• _EXERCISE DIRECTIONS_:
Rewrite the stretch from the line containing "Given: Collapse the" through the line containing "Action: [x=1085, y=104]", with "project tree" changed to "file tree" and all else left as is.

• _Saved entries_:
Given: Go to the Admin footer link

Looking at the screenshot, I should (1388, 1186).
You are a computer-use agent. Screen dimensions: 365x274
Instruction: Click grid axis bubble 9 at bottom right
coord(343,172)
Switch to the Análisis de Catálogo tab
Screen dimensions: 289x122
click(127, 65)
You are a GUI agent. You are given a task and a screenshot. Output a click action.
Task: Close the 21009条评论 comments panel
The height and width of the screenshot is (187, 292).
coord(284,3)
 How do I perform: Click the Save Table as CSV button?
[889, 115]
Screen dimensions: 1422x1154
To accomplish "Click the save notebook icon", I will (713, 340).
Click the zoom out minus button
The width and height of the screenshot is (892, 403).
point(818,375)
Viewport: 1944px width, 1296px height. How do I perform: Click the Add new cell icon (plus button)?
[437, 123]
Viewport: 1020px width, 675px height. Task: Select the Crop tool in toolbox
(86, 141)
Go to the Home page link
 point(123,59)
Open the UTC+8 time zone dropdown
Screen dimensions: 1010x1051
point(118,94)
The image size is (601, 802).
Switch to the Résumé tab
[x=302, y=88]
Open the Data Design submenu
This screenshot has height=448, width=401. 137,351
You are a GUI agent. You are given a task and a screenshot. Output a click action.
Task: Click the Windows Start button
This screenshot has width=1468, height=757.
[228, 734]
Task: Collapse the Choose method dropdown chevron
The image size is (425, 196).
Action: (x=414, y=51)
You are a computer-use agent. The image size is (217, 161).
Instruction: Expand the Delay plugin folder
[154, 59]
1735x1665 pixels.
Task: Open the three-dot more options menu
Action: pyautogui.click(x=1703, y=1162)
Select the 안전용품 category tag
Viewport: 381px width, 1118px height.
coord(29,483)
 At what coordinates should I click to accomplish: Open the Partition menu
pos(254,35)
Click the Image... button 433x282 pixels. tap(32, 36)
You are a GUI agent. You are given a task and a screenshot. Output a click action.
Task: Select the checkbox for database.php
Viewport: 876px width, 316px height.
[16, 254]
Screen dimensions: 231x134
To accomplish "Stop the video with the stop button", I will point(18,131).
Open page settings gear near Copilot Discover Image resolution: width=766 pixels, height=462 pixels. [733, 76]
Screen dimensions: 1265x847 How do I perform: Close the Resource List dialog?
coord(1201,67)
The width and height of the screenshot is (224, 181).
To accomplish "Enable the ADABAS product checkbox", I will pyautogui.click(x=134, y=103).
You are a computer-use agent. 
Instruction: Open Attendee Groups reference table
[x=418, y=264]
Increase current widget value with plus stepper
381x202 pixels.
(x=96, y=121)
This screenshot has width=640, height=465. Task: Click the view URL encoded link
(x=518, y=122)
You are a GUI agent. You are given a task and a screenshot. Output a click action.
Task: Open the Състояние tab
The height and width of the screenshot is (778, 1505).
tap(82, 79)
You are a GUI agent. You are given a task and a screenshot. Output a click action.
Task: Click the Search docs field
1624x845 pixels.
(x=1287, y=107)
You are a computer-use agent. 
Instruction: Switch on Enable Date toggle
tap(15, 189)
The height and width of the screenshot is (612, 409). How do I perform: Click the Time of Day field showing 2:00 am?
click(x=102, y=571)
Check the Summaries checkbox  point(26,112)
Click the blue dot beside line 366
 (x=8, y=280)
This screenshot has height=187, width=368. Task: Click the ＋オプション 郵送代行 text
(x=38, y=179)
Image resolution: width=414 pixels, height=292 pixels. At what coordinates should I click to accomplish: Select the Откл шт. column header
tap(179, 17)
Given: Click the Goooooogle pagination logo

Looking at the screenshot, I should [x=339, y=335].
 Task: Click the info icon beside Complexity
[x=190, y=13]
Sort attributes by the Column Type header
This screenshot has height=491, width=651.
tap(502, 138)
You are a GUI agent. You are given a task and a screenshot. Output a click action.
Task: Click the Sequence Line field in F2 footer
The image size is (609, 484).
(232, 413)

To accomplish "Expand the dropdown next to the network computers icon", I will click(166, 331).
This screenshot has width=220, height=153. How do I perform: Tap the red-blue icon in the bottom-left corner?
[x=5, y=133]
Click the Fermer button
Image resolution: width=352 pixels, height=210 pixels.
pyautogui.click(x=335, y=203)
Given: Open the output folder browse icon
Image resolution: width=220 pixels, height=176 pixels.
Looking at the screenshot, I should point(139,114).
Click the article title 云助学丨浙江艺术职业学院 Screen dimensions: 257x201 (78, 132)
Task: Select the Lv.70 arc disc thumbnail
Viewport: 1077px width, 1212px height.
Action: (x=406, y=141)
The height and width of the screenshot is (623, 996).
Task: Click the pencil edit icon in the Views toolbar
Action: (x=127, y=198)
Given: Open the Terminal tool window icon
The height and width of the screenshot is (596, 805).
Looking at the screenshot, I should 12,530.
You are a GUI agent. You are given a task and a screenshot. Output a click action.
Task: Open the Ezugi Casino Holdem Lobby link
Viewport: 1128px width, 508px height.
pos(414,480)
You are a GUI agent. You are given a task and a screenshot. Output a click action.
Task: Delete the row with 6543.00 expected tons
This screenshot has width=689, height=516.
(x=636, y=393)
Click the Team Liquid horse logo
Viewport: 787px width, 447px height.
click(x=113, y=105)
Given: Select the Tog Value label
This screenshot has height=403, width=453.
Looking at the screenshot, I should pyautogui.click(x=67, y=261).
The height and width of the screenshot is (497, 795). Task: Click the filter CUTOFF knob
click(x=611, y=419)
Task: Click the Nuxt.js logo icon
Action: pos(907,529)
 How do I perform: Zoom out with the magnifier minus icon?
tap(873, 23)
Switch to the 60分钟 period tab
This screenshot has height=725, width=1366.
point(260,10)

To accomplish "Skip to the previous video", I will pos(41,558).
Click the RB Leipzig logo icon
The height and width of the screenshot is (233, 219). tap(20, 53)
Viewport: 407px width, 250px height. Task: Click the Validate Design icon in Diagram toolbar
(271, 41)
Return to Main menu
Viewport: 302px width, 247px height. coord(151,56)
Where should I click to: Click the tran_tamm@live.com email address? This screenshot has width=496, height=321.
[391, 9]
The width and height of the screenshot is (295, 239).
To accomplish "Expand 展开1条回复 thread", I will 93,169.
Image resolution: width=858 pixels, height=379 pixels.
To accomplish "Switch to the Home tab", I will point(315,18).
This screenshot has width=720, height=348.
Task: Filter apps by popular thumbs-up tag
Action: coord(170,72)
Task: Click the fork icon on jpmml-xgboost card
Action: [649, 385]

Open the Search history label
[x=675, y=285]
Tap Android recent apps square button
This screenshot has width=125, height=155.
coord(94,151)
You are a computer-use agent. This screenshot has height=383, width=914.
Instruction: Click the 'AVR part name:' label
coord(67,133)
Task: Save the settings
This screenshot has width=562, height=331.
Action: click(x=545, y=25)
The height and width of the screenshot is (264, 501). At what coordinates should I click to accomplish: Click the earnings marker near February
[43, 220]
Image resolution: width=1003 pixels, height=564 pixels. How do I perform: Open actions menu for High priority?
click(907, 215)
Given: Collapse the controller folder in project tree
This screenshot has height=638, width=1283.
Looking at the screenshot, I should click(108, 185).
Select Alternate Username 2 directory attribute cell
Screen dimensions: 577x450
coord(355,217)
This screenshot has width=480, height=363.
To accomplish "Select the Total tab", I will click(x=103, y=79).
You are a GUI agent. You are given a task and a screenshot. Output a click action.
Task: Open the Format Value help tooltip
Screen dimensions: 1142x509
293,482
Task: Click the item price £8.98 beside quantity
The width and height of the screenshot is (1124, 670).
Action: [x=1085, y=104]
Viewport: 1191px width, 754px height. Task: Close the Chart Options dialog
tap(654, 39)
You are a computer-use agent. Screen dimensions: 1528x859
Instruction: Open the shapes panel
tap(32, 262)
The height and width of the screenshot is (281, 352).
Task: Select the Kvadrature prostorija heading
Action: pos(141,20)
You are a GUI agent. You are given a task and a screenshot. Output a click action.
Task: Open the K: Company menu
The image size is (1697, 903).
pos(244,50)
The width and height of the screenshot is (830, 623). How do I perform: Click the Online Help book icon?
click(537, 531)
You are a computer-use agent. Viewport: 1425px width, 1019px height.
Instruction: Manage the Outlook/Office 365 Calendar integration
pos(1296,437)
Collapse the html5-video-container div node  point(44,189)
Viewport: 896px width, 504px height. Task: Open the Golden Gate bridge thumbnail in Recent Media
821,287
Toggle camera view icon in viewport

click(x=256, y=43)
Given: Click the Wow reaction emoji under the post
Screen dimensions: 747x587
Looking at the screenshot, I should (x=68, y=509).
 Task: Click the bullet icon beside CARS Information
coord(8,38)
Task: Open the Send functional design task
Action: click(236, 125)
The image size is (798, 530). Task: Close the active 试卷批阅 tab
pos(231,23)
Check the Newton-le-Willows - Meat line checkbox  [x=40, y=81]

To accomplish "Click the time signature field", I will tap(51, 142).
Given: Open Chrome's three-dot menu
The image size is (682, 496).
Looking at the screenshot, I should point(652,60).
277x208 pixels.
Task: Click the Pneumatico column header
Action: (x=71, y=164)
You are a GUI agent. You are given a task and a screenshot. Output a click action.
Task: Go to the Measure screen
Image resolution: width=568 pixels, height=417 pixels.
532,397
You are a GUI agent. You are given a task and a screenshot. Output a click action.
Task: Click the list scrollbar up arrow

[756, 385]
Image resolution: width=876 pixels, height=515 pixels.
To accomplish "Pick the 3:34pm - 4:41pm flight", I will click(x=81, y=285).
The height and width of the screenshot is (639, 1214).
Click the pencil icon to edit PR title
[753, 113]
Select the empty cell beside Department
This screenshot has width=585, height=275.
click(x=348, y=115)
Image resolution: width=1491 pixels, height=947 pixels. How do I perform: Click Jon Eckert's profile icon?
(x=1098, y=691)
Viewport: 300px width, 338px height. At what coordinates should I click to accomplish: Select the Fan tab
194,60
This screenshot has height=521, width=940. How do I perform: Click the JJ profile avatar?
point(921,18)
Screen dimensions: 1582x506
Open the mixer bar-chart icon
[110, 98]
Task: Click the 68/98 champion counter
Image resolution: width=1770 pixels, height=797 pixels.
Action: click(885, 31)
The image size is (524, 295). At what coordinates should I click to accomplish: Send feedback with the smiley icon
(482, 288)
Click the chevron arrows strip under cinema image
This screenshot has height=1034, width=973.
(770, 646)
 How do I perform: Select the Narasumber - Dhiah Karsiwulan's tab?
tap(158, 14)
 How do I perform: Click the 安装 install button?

• _THE REPLY_:
Given: Collapse the controller folder in file tree
This screenshot has height=638, width=1283.
Looking at the screenshot, I should click(108, 185).
Select Alternate Username 2 directory attribute cell
Screen dimensions: 577x450
coord(355,217)
This screenshot has width=480, height=363.
To accomplish "Select the Total tab", I will click(x=103, y=79).
You are a GUI agent. You are given a task and a screenshot. Output a click action.
Task: Open the Format Value help tooltip
Screen dimensions: 1142x509
293,482
Task: Click the item price £8.98 beside quantity
The width and height of the screenshot is (1124, 670).
Action: [x=1085, y=104]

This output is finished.